Data extract
::::::::::

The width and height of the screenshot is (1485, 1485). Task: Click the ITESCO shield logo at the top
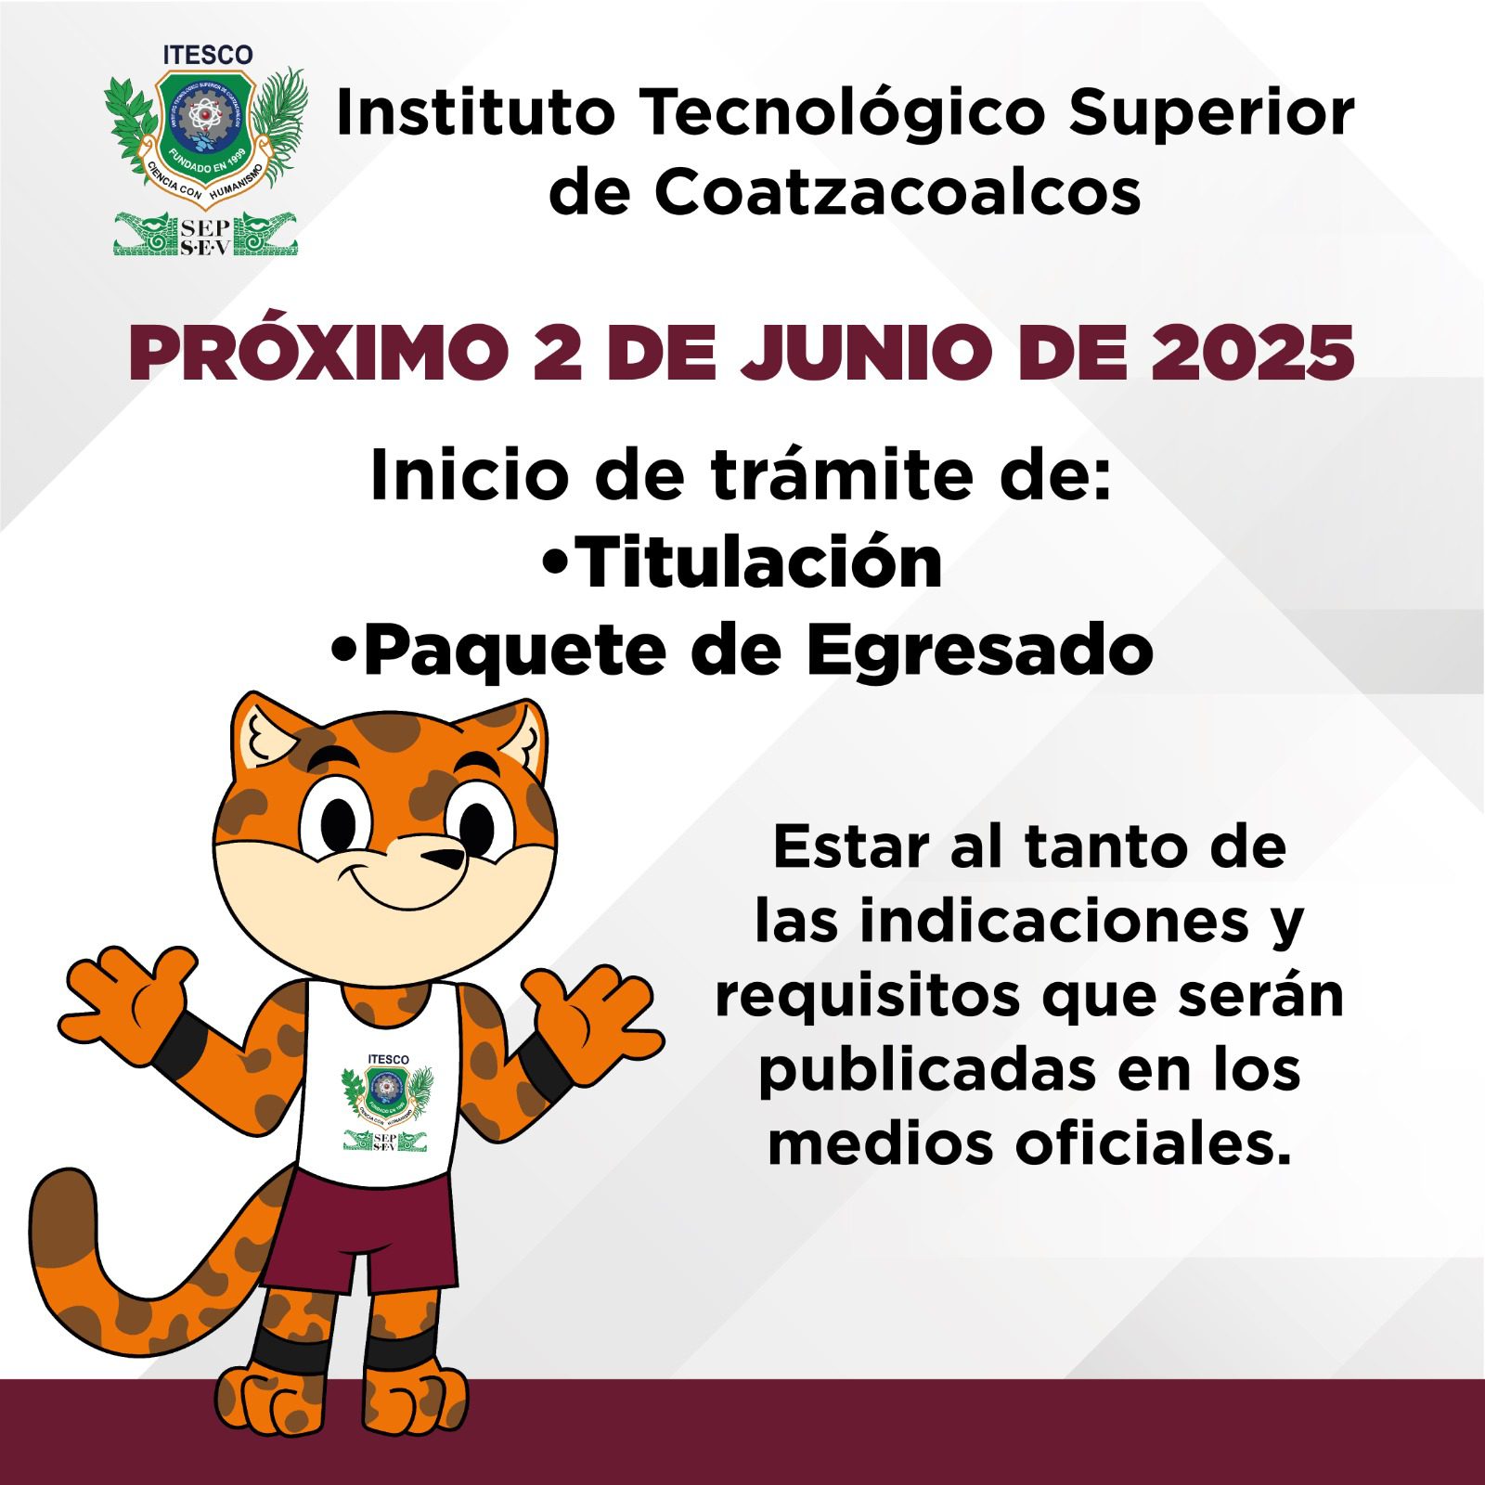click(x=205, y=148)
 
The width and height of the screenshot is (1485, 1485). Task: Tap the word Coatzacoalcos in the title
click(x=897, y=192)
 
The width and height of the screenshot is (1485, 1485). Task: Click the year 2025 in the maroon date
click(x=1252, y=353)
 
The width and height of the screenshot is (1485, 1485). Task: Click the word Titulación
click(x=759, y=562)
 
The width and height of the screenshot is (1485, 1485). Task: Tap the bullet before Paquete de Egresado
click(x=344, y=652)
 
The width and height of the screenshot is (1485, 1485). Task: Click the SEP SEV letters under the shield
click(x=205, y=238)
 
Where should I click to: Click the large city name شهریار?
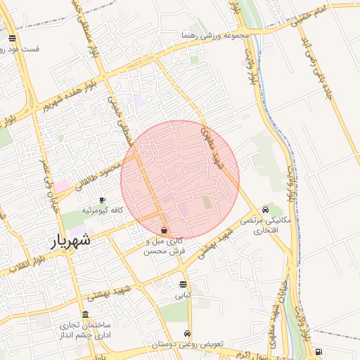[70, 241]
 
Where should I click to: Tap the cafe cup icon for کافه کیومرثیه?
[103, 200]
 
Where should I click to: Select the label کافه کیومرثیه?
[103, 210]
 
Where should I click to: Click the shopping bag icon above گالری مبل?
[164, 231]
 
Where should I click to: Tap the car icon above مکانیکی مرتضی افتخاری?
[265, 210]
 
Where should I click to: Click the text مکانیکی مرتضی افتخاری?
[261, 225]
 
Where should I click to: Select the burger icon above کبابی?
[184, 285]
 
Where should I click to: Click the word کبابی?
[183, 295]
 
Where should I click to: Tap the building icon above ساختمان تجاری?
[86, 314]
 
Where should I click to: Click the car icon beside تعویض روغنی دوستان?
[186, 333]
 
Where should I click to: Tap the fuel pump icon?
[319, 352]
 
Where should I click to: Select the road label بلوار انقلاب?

::::::::::

Required work
Return the entries from the line containing "under the shield" through the end of the entries, both ends included, reproducing each line as it appears and leaving out the pictures.

Written answer
The width and height of the screenshot is (1485, 1485). Task: Click the SEP SEV letters under the shield
click(x=205, y=238)
 
Where should I click to: Click the large city name شهریار?
[70, 241]
 
Where should I click to: Tap the cafe cup icon for کافه کیومرثیه?
[103, 200]
 
Where should I click to: Select the label کافه کیومرثیه?
[103, 210]
 
Where should I click to: Click the shopping bag icon above گالری مبل?
[164, 231]
 
Where should I click to: Tap the car icon above مکانیکی مرتضی افتخاری?
[265, 210]
 
Where should I click to: Click the text مکانیکی مرتضی افتخاری?
[261, 225]
 
Where should I click to: Select the burger icon above کبابی?
[184, 285]
 
Where should I click to: Click the word کبابی?
[183, 295]
 
Where should I click to: Tap the building icon above ساختمان تجاری?
[86, 314]
 
Where should I click to: Click the car icon beside تعویض روغنی دوستان?
[186, 333]
 
Where should I click to: Tap the fuel pump icon?
[319, 352]
 
Where should I click to: Select the road label بلوار انقلاب?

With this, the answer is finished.